Dataset records section start
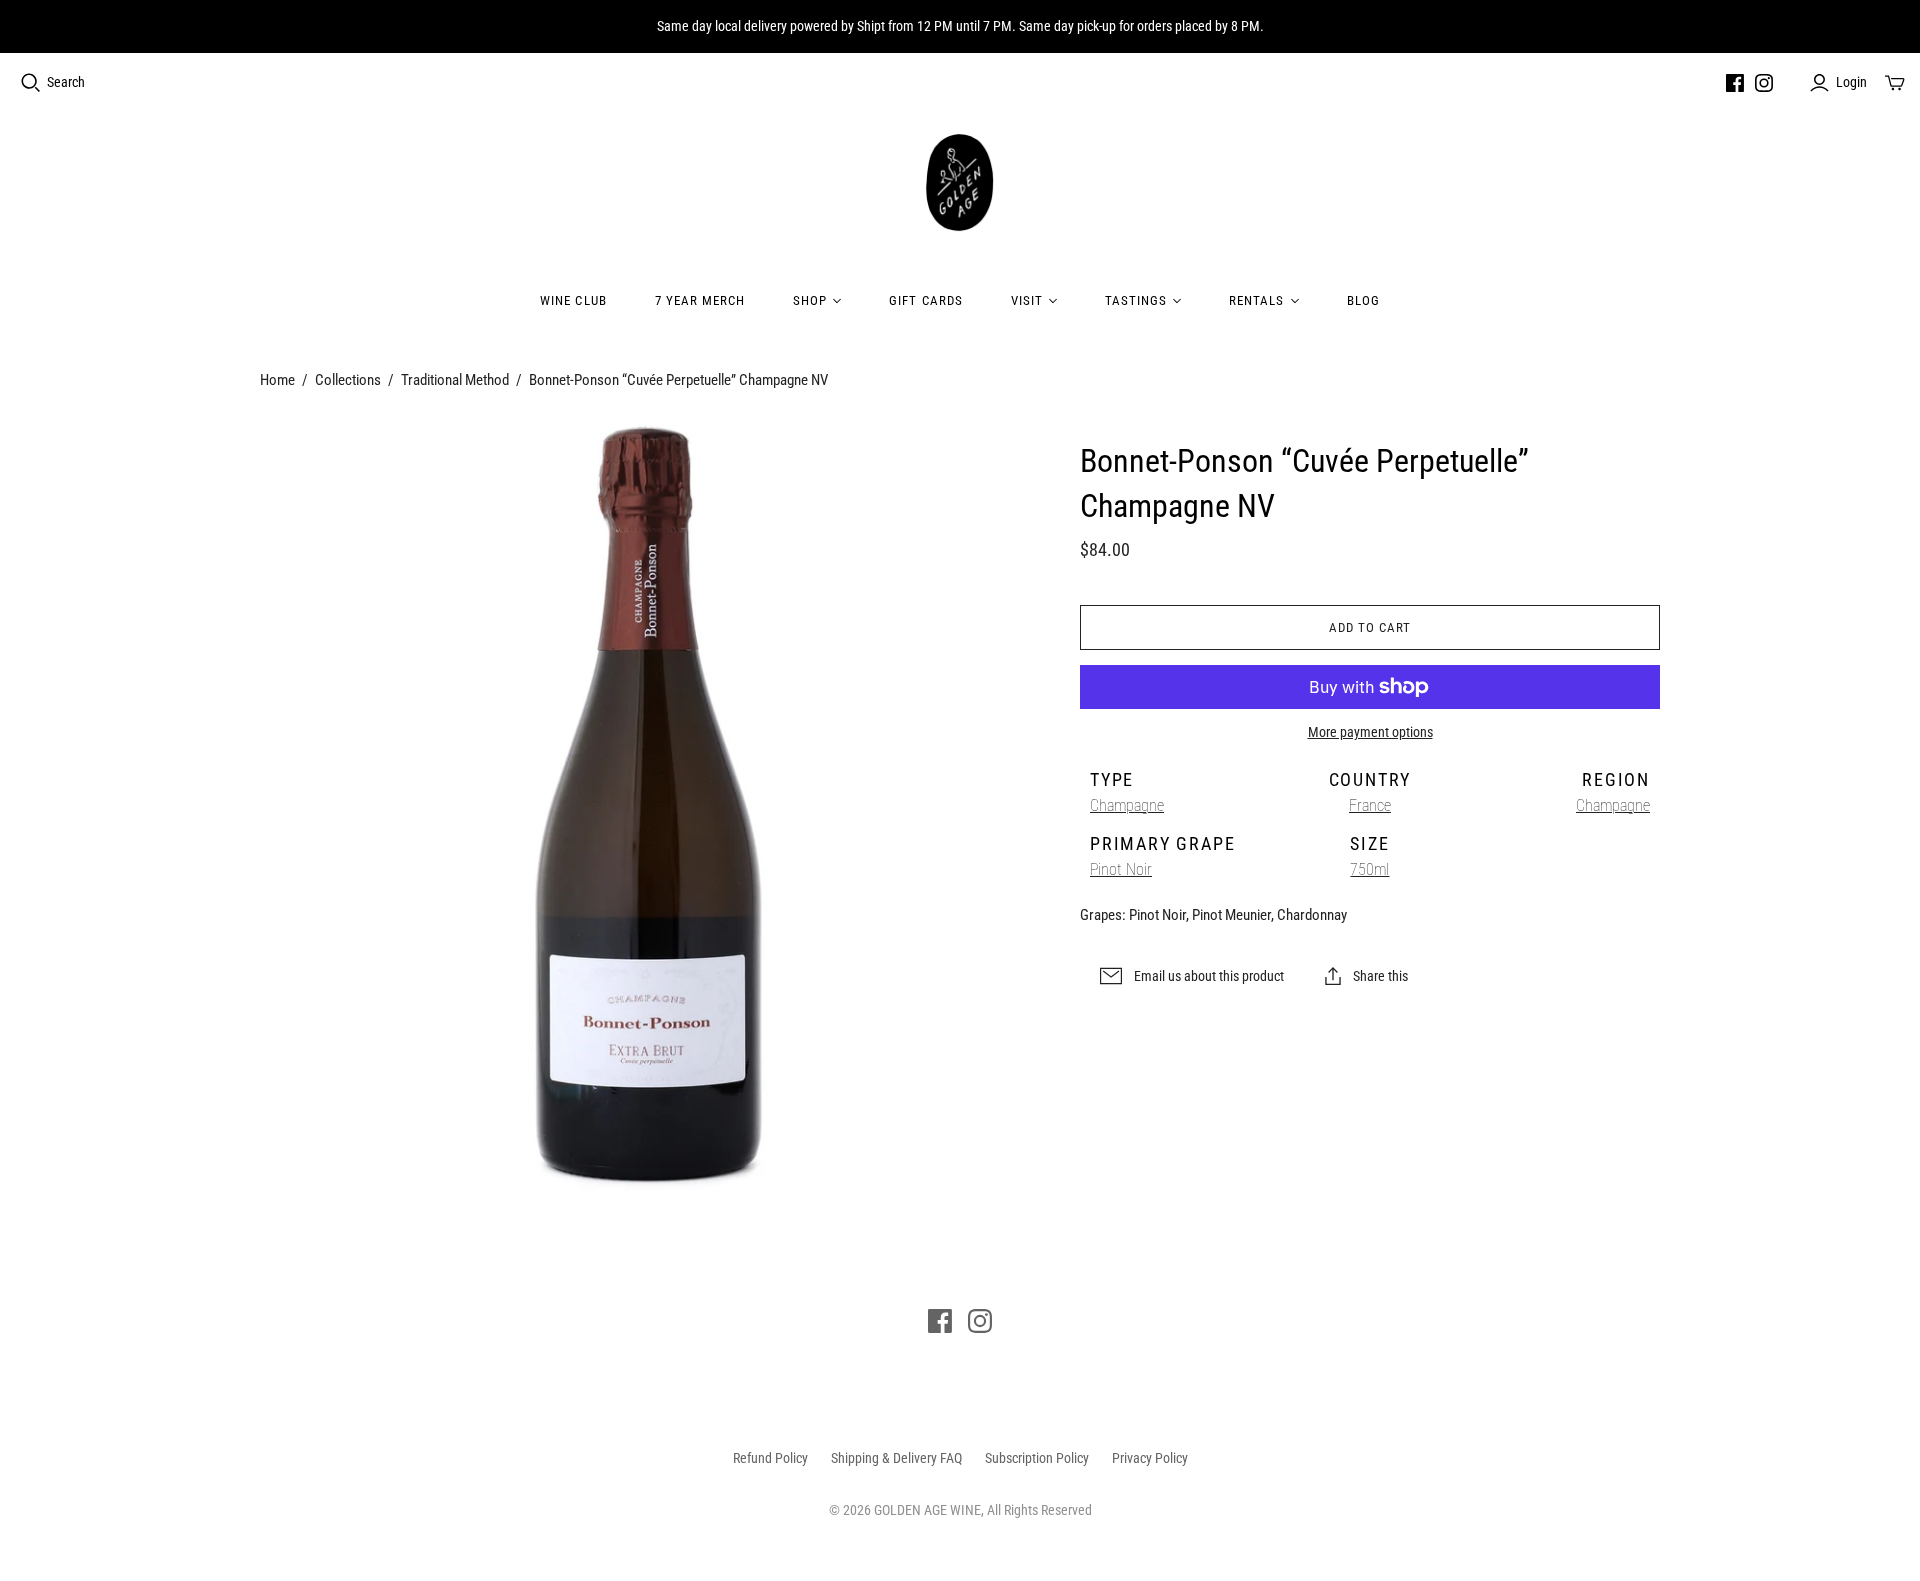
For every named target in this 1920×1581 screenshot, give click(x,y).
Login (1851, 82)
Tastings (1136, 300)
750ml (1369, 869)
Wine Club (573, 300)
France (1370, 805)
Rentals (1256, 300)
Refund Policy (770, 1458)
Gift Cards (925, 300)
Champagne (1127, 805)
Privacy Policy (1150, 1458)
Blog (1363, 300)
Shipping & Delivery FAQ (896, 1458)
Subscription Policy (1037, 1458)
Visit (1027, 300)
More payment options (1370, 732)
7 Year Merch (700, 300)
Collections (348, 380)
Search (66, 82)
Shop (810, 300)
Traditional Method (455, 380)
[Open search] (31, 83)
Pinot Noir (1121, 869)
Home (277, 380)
Dataset records section end
Task directions: Repeat all of the entries word for word, but omit the pictures.

Result of the task:
For every named target in this 1920×1581 screenshot, give click(x,y).
Login (1851, 82)
Tastings (1136, 300)
750ml (1369, 869)
Wine Club (573, 300)
France (1370, 805)
Rentals (1256, 300)
Refund Policy (770, 1458)
Gift Cards (925, 300)
Champagne (1127, 805)
Privacy Policy (1150, 1458)
Blog (1363, 300)
Shipping & Delivery FAQ (896, 1458)
Subscription Policy (1037, 1458)
Visit (1027, 300)
More payment options (1370, 732)
7 Year Merch (700, 300)
Collections (348, 380)
Search (66, 82)
Shop (810, 300)
Traditional Method (455, 380)
[Open search] (31, 83)
Pinot Noir (1121, 869)
Home (277, 380)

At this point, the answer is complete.